#### READING TEXT
=======
Client Shell, Server Children: the Slot Pattern
medium⏱ 20 minreactlesson
A reading view where a tiny client shell (a theme toggle) swallowed the entire server-rendered article: the shell imports and renders ArticleBody itself, and in RSC any module imported from a client module becomes client code too. Result: a heavy, static article ships to the browser and re-renders on every theme toggle.
Your tasks:
- TODO(A) — Open a slot in the shell:
ThemePanel accepts { children } and renders it inside the themed frame instead of rendering the article itself.
- TODO(B) — Repoint the import edge: the
ArticleBody pseudo-import moves out of the shell and into the page — server importing server keeps the article off the client bundle.
- TODO(C) — Compose in the page:
<ThemePanel><ArticleBody /></ThemePanel> — client shell outside, server children inside.
This is the children-slot pattern, the standard answer to "how does a client component display server content?": a Client Component cannot import a Server Component, but it can receive already-rendered server JSX through a prop and pass it through untouched.
=======
Stored records:

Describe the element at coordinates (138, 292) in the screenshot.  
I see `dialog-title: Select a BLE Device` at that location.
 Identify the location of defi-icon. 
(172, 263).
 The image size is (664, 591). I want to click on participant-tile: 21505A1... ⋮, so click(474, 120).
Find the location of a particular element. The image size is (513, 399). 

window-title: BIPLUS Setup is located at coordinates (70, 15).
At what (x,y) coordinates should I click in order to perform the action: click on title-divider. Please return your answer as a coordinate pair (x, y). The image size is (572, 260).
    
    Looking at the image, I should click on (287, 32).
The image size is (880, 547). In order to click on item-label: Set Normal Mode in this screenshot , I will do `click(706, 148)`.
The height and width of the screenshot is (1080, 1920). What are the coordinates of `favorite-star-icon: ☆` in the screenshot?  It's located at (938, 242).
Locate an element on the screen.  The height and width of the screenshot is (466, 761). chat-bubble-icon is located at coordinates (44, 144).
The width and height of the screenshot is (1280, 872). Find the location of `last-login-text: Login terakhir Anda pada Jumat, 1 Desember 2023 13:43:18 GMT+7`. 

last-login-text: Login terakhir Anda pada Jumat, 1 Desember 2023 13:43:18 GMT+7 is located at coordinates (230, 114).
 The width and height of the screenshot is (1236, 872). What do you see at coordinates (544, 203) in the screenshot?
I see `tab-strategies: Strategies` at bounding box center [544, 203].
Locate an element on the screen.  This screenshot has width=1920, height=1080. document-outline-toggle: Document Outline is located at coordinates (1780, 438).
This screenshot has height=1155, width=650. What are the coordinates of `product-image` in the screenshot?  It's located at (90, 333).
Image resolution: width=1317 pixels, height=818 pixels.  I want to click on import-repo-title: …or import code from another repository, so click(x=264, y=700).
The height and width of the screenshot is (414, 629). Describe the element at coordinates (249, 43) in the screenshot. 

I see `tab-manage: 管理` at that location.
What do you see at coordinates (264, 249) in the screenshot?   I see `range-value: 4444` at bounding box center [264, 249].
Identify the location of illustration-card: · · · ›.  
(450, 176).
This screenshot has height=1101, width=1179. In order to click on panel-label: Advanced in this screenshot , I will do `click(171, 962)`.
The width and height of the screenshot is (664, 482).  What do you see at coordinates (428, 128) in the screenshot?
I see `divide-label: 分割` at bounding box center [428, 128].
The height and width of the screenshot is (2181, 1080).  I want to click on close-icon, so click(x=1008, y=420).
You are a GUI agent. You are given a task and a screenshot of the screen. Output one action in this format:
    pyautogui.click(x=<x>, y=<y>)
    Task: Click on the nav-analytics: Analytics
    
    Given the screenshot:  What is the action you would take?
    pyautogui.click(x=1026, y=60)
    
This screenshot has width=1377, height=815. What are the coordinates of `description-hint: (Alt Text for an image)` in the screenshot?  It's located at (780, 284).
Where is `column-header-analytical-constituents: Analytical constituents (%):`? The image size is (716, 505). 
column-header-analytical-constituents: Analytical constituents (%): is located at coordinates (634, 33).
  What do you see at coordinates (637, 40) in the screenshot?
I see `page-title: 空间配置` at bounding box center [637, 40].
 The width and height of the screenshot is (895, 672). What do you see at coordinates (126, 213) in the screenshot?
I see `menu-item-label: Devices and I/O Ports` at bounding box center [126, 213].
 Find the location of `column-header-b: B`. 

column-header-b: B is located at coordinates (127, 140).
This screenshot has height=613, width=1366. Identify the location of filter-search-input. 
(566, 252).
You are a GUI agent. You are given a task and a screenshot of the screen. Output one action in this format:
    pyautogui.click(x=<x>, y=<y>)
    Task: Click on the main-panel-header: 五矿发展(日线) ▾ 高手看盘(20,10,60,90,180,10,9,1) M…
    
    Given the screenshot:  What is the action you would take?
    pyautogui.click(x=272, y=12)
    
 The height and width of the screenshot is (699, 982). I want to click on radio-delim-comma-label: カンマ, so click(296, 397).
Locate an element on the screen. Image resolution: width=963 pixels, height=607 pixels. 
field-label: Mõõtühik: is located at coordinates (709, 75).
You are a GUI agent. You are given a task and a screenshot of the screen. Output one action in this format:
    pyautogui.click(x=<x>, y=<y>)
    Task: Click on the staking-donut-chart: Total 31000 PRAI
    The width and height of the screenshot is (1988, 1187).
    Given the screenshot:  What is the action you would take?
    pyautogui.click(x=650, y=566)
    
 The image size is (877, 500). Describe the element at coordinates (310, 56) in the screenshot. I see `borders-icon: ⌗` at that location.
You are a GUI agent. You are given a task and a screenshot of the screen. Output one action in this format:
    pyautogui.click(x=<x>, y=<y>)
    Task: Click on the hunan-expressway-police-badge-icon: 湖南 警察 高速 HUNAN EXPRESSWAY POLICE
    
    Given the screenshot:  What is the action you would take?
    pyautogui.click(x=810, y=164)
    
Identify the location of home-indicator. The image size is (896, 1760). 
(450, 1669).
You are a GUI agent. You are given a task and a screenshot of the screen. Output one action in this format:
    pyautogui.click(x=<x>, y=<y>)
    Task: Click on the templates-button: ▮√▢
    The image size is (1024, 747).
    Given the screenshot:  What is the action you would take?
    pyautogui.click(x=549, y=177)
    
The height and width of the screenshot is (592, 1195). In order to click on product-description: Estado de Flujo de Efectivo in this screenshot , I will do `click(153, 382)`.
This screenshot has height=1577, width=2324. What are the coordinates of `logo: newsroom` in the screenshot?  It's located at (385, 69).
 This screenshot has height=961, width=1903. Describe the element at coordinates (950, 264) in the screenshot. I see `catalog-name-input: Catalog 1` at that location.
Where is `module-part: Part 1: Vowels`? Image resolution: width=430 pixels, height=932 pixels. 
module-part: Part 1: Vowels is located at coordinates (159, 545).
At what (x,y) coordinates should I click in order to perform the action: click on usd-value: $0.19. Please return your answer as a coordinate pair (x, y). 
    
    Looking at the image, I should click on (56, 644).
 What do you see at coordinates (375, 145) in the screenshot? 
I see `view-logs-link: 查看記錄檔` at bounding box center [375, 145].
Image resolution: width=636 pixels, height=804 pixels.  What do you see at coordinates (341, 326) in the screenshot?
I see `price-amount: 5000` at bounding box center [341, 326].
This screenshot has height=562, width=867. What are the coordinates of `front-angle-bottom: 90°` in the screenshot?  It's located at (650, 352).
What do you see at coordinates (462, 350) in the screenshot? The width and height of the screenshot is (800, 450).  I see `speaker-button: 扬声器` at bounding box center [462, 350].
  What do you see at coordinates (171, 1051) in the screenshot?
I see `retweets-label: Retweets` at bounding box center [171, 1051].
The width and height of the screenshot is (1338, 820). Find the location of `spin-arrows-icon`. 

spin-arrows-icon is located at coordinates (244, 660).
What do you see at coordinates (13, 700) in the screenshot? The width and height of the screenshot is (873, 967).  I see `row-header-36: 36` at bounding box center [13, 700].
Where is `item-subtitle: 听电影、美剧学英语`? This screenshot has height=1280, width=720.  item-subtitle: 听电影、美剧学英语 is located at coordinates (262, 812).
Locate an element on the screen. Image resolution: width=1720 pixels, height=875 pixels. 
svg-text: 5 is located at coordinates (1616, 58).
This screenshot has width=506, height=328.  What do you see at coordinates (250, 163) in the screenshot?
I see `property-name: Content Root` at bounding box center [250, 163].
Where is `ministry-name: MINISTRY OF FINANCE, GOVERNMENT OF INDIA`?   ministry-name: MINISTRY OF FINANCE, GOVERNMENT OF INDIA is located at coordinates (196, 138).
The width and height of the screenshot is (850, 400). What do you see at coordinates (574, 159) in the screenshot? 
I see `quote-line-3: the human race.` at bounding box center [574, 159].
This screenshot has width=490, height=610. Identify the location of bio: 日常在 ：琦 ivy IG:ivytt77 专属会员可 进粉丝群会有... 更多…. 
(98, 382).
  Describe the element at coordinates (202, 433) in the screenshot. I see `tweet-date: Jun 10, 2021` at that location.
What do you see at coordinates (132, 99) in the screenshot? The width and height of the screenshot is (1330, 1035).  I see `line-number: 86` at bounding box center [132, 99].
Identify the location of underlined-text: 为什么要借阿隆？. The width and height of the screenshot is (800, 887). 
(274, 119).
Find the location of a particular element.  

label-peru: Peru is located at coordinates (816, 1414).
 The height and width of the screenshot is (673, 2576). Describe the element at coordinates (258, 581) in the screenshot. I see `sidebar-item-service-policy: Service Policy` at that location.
=======
Continue the React lesson on the client shell and server children pattern, picking up after its final sentence.

#### EXERCISE OUTPUT
Why this happens
The client boundary spreads through imports, not through JSX nesting — that asymmetry is the whole lesson. When a client module imports a component, that component must become client code, because the browser will need to re-execute it whenever the shell re-renders. But JSX passed as a prop is different: the server renders <ArticleBody /> first, and the client shell receives its already-serialized output — an opaque value it can position but never re-execute. That's also why toggling the theme re-runs only ThemePanel: children is the same prop value across those re-renders, so React doesn't even reconcile into the article subtree, let alone ship it as JavaScript. The pattern generalizes to every provider-shaped client component — theme providers, context providers, animation wrappers, interactive layouts: make them accept children, keep the import edges server → server, and the client bundle stays a thin interactive shell around server HTML.